En 2016, l’unité de la police antiterroriste du Kenya a arrêté un interne en médecine qui avait des liens avec Daech. Le suspect était accusé de planifier une attaque à l’anthrax.

Pour tenter de résoudre ces problèmes dans les laboratoires et ce type de menaces provenant d’un éventuel employé dangereux, la Defense Threat Reduction Agency des États-Unis a payé pour la construction d’une installation de stockage sécurisée à l’institut de recherches médicales du Kenya. Le projet de 7 millions de dollars comprend des incinérateurs de déchets biomédicaux et la rénovation de laboratoires. Le financement inclut également des fonds pour assurer une formation complète au personnel de l’hôpital et du laboratoire de recherche en matière de biosûreté et de biosécurité.

Suppression de la menace nucléaire au Nigeria

Pendant près de 15 ans, les laboratoires de l’université Ahmadu Bello de l’État de Kaduna (Nigeria) ont utilisé un kilo d’uranium de qualité militaire pour alimenter son réacteur source de neutrons miniature pour réaliser des expériences scientifiques. Cela faisait du campus une cible potentielle d’attentats par le groupe Boko Haram, qui a prêté allégeance à Daech en Afrique de l’Ouest, ou par d’autres acteurs non étatiques de la région qui auraient pu utiliser l’uranium pour construire des bombes radiologiques ou le vendre à une tierce partie sur le marché noir.

En octobre 2018, la National Nuclear Security Administration a travaillé avec huit pays pour retirer l’uranium du Nigeria et le remplacer par de l’uranium faiblement enrichi. Ce nouveau produit permet d’alimenter les mêmes recherches, mais ne peut pas être utilisé pour fabriquer des armes.

En outre, des scientifiques nigérians ont reçu une formation sur la mesure et la caractérisation des matières nucléaires au laboratoire national de Los Alamos, au Nouveau-Mexique. Cela a aidé à sécuriser ces matières, explique Ram Venkataraman, un spécialiste du nucléaire qui a participé à la formation.

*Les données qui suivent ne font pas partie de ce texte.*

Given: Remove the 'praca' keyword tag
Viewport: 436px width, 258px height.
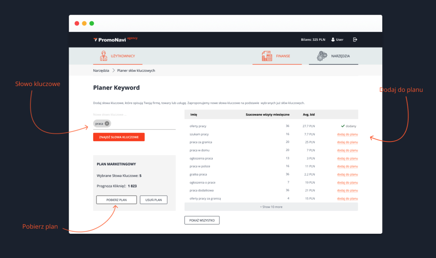Looking at the screenshot, I should point(107,123).
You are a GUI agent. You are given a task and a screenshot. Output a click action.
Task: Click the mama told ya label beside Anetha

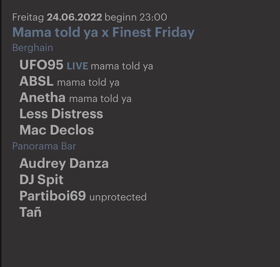point(100,99)
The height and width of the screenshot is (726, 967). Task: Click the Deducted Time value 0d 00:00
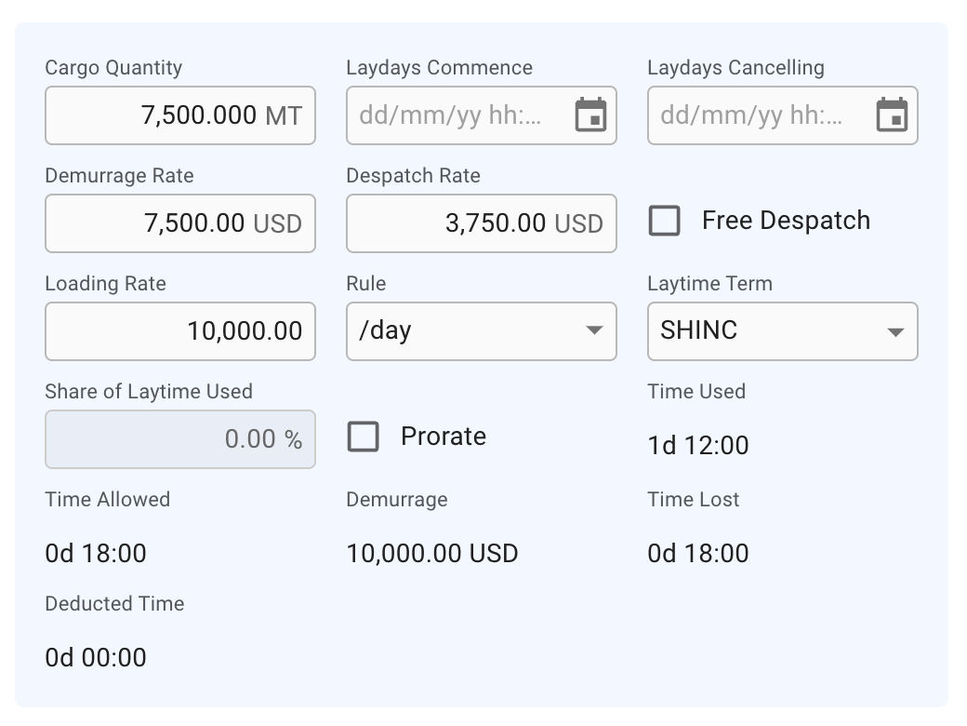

Destruction d’armes illégales au Tchad

Les quatre pays qui se trouvent dans le bassin du lac Tchad font partie de ceux qui sont les plus sujets aux conflits en Afrique. Presque par défaut, le Tchad est devenu une voie de passage pour le commerce d’armes et de munitions illégales dans la région pour les terroristes, les insurgés et parfois les forces de sécurité corrompues.

Depuis 2013, le département d’État des États-Unis s’est associé au Mines Advisory Group en vue de former les forces de sécurité tchadiennes à la sécurisation et à la gestion de leurs stocks d’armes. On leur enseigne des méthodes pour détruire correctement les armes et les munitions excédentaires et obsolètes ainsi que la manière de gérer les armes en état de fonctionnement. Le département d’État fournit également des fonds au Mines Advisory Group pour construire et rénover des installations tchadiennes de stockage d’armes afin de les sécuriser et de les protéger des cambriolages.

À ce jour, le Mines Advisory Group a aidé les forces de sécurité tchadiennes à détruire 650 armes légères et de petit calibre ; construit ou rénové 99 armureries ; formé 150 membres des forces de sécurité à la gestion des armes. Collectivement, ces activités préviennent les détournements illicites et empêchent la circulation des armes sur le marché noir.